**Task description**
Rewrite the entries below as a Markdown table with the columns Row and Entry. Put each line in its own row with a running number, and omit blank lines.

**Data records**
[BEGIN]

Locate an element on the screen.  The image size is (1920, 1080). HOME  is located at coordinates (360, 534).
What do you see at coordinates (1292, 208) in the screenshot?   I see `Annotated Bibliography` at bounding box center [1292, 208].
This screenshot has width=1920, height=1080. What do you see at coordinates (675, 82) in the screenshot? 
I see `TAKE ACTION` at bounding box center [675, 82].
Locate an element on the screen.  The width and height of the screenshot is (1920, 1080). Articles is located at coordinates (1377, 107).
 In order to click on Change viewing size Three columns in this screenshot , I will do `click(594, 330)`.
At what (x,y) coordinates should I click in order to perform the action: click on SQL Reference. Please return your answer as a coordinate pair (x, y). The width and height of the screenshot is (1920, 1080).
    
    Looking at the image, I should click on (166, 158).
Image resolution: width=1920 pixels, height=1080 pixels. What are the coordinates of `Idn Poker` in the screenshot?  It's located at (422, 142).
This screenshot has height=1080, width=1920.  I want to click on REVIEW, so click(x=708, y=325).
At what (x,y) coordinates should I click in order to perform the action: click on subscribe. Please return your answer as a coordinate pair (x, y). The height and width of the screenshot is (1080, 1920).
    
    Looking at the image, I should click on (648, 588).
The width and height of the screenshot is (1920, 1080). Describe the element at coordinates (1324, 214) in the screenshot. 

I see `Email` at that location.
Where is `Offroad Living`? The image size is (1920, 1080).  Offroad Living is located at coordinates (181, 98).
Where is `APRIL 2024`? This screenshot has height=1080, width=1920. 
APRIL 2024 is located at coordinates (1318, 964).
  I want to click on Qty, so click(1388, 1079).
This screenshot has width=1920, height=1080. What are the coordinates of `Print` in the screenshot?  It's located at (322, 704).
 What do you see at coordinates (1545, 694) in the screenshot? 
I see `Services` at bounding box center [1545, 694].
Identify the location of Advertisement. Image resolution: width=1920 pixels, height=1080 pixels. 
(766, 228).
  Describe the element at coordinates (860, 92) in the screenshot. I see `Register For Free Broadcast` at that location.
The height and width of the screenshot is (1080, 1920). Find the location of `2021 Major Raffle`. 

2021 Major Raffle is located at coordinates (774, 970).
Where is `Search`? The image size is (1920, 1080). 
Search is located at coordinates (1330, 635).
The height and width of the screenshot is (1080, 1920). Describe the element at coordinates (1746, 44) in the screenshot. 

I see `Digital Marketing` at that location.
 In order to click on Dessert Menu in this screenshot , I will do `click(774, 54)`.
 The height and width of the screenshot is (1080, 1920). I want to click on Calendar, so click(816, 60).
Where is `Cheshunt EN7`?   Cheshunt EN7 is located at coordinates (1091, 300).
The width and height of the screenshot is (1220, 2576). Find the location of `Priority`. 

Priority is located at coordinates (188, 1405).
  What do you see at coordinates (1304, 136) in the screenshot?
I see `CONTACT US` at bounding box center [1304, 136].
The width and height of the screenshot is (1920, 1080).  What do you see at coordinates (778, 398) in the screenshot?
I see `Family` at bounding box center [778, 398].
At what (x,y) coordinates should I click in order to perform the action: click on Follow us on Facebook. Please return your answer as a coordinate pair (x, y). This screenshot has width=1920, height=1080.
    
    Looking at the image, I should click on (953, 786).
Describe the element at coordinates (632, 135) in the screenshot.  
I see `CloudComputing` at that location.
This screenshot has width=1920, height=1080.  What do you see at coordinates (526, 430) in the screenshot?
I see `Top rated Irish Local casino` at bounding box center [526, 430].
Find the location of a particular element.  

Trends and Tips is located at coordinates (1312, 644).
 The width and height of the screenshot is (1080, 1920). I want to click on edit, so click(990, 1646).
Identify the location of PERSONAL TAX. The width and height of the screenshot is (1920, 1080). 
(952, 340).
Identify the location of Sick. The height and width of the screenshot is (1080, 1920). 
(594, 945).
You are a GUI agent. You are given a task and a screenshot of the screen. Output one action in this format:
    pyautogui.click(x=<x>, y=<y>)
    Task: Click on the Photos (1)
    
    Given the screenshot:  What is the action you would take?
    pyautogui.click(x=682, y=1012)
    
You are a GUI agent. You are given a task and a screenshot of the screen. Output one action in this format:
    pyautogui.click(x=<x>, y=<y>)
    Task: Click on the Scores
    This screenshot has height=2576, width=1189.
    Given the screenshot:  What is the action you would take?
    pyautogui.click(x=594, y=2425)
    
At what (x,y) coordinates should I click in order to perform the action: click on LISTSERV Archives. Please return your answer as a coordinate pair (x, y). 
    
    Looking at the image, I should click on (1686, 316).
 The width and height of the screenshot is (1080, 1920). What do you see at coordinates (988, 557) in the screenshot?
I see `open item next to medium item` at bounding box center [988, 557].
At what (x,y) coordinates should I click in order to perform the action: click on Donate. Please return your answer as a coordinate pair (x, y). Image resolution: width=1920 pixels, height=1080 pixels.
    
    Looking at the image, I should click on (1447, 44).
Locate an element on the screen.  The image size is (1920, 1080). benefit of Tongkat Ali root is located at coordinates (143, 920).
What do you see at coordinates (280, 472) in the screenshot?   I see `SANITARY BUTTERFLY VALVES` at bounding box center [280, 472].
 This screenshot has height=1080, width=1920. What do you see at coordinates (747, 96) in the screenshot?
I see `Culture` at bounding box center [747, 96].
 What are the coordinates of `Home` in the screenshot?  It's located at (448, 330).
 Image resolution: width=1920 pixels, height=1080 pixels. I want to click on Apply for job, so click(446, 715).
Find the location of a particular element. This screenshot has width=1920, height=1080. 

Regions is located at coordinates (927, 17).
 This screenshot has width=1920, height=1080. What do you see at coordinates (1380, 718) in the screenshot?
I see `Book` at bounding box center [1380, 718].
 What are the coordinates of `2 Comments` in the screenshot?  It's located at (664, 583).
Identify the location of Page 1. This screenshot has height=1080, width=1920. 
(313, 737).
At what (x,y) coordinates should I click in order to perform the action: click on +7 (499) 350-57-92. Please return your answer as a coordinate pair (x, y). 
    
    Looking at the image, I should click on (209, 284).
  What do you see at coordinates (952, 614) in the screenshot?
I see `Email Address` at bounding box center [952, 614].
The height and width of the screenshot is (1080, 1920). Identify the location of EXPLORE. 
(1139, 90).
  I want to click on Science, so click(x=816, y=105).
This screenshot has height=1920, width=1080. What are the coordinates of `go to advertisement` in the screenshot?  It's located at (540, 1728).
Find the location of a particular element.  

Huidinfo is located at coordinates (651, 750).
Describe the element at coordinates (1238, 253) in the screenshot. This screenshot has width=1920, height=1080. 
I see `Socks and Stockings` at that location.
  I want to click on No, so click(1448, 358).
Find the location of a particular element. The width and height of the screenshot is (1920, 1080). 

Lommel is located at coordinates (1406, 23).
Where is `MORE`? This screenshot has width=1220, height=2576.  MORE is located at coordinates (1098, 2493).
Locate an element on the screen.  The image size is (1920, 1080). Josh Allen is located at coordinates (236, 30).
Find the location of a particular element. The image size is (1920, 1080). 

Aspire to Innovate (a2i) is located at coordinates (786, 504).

[END]

**Exercise answer**
| Row | Entry |
|---|---|
| 1 | Locate an element on the screen.  The image size is (1920, 1080). HOME  is located at coordinates (360, 534). |
| 2 | What do you see at coordinates (1292, 208) in the screenshot?   I see `Annotated Bibliography` at bounding box center [1292, 208]. |
| 3 | This screenshot has width=1920, height=1080. What do you see at coordinates (675, 82) in the screenshot?  |
| 4 | I see `TAKE ACTION` at bounding box center [675, 82]. |
| 5 | Locate an element on the screen.  The width and height of the screenshot is (1920, 1080). Articles is located at coordinates (1377, 107). |
| 6 |  In order to click on Change viewing size Three columns in this screenshot , I will do `click(594, 330)`. |
| 7 | At what (x,y) coordinates should I click in order to perform the action: click on SQL Reference. Please return your answer as a coordinate pair (x, y). The width and height of the screenshot is (1920, 1080). |
| 8 |     Looking at the image, I should click on (166, 158). |
| 9 | Image resolution: width=1920 pixels, height=1080 pixels. What are the coordinates of `Idn Poker` in the screenshot?  It's located at (422, 142). |
| 10 | This screenshot has height=1080, width=1920.  I want to click on REVIEW, so click(x=708, y=325). |
| 11 | At what (x,y) coordinates should I click in order to perform the action: click on subscribe. Please return your answer as a coordinate pair (x, y). The height and width of the screenshot is (1080, 1920). |
| 12 |     Looking at the image, I should click on (648, 588). |
| 13 | The width and height of the screenshot is (1920, 1080). Describe the element at coordinates (1324, 214) in the screenshot.  |
| 14 | I see `Email` at that location. |
| 15 | Where is `Offroad Living`? The image size is (1920, 1080).  Offroad Living is located at coordinates (181, 98). |
| 16 | Where is `APRIL 2024`? This screenshot has height=1080, width=1920.  |
| 17 | APRIL 2024 is located at coordinates (1318, 964). |
| 18 |   I want to click on Qty, so click(1388, 1079). |
| 19 | This screenshot has width=1920, height=1080. What are the coordinates of `Print` in the screenshot?  It's located at (322, 704). |
| 20 |  What do you see at coordinates (1545, 694) in the screenshot?  |
| 21 | I see `Services` at bounding box center [1545, 694]. |
| 22 | Identify the location of Advertisement. Image resolution: width=1920 pixels, height=1080 pixels.  |
| 23 | (766, 228). |
| 24 |   Describe the element at coordinates (860, 92) in the screenshot. I see `Register For Free Broadcast` at that location. |
| 25 | The height and width of the screenshot is (1080, 1920). Find the location of `2021 Major Raffle`.  |
| 26 | 2021 Major Raffle is located at coordinates (774, 970). |
| 27 | Where is `Search`? The image size is (1920, 1080).  |
| 28 | Search is located at coordinates (1330, 635). |
| 29 | The height and width of the screenshot is (1080, 1920). Describe the element at coordinates (1746, 44) in the screenshot.  |
| 30 | I see `Digital Marketing` at that location. |
| 31 |  In order to click on Dessert Menu in this screenshot , I will do `click(774, 54)`. |
| 32 |  The height and width of the screenshot is (1080, 1920). I want to click on Calendar, so click(816, 60). |
| 33 | Where is `Cheshunt EN7`?   Cheshunt EN7 is located at coordinates (1091, 300). |
| 34 | The width and height of the screenshot is (1220, 2576). Find the location of `Priority`.  |
| 35 | Priority is located at coordinates (188, 1405). |
| 36 |   What do you see at coordinates (1304, 136) in the screenshot? |
| 37 | I see `CONTACT US` at bounding box center [1304, 136]. |
| 38 | The width and height of the screenshot is (1920, 1080).  What do you see at coordinates (778, 398) in the screenshot? |
| 39 | I see `Family` at bounding box center [778, 398]. |
| 40 | At what (x,y) coordinates should I click in order to perform the action: click on Follow us on Facebook. Please return your answer as a coordinate pair (x, y). This screenshot has width=1920, height=1080. |
| 41 |     Looking at the image, I should click on (953, 786). |
| 42 | Describe the element at coordinates (632, 135) in the screenshot.   |
| 43 | I see `CloudComputing` at that location. |
| 44 | This screenshot has width=1920, height=1080.  What do you see at coordinates (526, 430) in the screenshot? |
| 45 | I see `Top rated Irish Local casino` at bounding box center [526, 430]. |
| 46 | Find the location of a particular element.   |
| 47 | Trends and Tips is located at coordinates (1312, 644). |
| 48 |  The width and height of the screenshot is (1080, 1920). I want to click on edit, so click(990, 1646). |
| 49 | Identify the location of PERSONAL TAX. The width and height of the screenshot is (1920, 1080).  |
| 50 | (952, 340). |
| 51 | Identify the location of Sick. The height and width of the screenshot is (1080, 1920).  |
| 52 | (594, 945). |
| 53 | You are a GUI agent. You are given a task and a screenshot of the screen. Output one action in this format: |
| 54 |     pyautogui.click(x=<x>, y=<y>) |
| 55 |     Task: Click on the Photos (1) |
| 56 |     Given the screenshot:  What is the action you would take? |
| 57 |     pyautogui.click(x=682, y=1012) |
| 58 | You are a GUI agent. You are given a task and a screenshot of the screen. Output one action in this format: |
| 59 |     pyautogui.click(x=<x>, y=<y>) |
| 60 |     Task: Click on the Scores |
| 61 |     This screenshot has height=2576, width=1189. |
| 62 |     Given the screenshot:  What is the action you would take? |
| 63 |     pyautogui.click(x=594, y=2425) |
| 64 | At what (x,y) coordinates should I click in order to perform the action: click on LISTSERV Archives. Please return your answer as a coordinate pair (x, y).  |
| 65 |     Looking at the image, I should click on (1686, 316). |
| 66 |  The width and height of the screenshot is (1080, 1920). What do you see at coordinates (988, 557) in the screenshot? |
| 67 | I see `open item next to medium item` at bounding box center [988, 557]. |
| 68 | At what (x,y) coordinates should I click in order to perform the action: click on Donate. Please return your answer as a coordinate pair (x, y). Image resolution: width=1920 pixels, height=1080 pixels. |
| 69 |     Looking at the image, I should click on (1447, 44). |
| 70 | Locate an element on the screen.  The image size is (1920, 1080). benefit of Tongkat Ali root is located at coordinates (143, 920). |
| 71 | What do you see at coordinates (280, 472) in the screenshot?   I see `SANITARY BUTTERFLY VALVES` at bounding box center [280, 472]. |
| 72 |  This screenshot has height=1080, width=1920. What do you see at coordinates (747, 96) in the screenshot? |
| 73 | I see `Culture` at bounding box center [747, 96]. |
| 74 |  What are the coordinates of `Home` in the screenshot?  It's located at (448, 330). |
| 75 |  Image resolution: width=1920 pixels, height=1080 pixels. I want to click on Apply for job, so click(446, 715). |
| 76 | Find the location of a particular element. This screenshot has width=1920, height=1080.  |
| 77 | Regions is located at coordinates (927, 17). |
| 78 |  This screenshot has width=1920, height=1080. What do you see at coordinates (1380, 718) in the screenshot? |
| 79 | I see `Book` at bounding box center [1380, 718]. |
| 80 |  What are the coordinates of `2 Comments` in the screenshot?  It's located at (664, 583). |
| 81 | Identify the location of Page 1. This screenshot has height=1080, width=1920.  |
| 82 | (313, 737). |
| 83 | At what (x,y) coordinates should I click in order to perform the action: click on +7 (499) 350-57-92. Please return your answer as a coordinate pair (x, y).  |
| 84 |     Looking at the image, I should click on (209, 284). |
| 85 |   What do you see at coordinates (952, 614) in the screenshot? |
| 86 | I see `Email Address` at bounding box center [952, 614]. |
| 87 | The height and width of the screenshot is (1080, 1920). Identify the location of EXPLORE.  |
| 88 | (1139, 90). |
| 89 |   I want to click on Science, so click(x=816, y=105). |
| 90 | This screenshot has height=1920, width=1080. What are the coordinates of `go to advertisement` in the screenshot?  It's located at (540, 1728). |
| 91 | Find the location of a particular element.   |
| 92 | Huidinfo is located at coordinates (651, 750). |
| 93 | Describe the element at coordinates (1238, 253) in the screenshot. This screenshot has width=1920, height=1080.  |
| 94 | I see `Socks and Stockings` at that location. |
| 95 |   I want to click on No, so click(1448, 358). |
| 96 | Find the location of a particular element. The width and height of the screenshot is (1920, 1080).  |
| 97 | Lommel is located at coordinates (1406, 23). |
| 98 | Where is `MORE`? This screenshot has width=1220, height=2576.  MORE is located at coordinates (1098, 2493). |
| 99 | Locate an element on the screen.  The image size is (1920, 1080). Josh Allen is located at coordinates (236, 30). |
| 100 | Find the location of a particular element. The image size is (1920, 1080).  |
| 101 | Aspire to Innovate (a2i) is located at coordinates (786, 504). |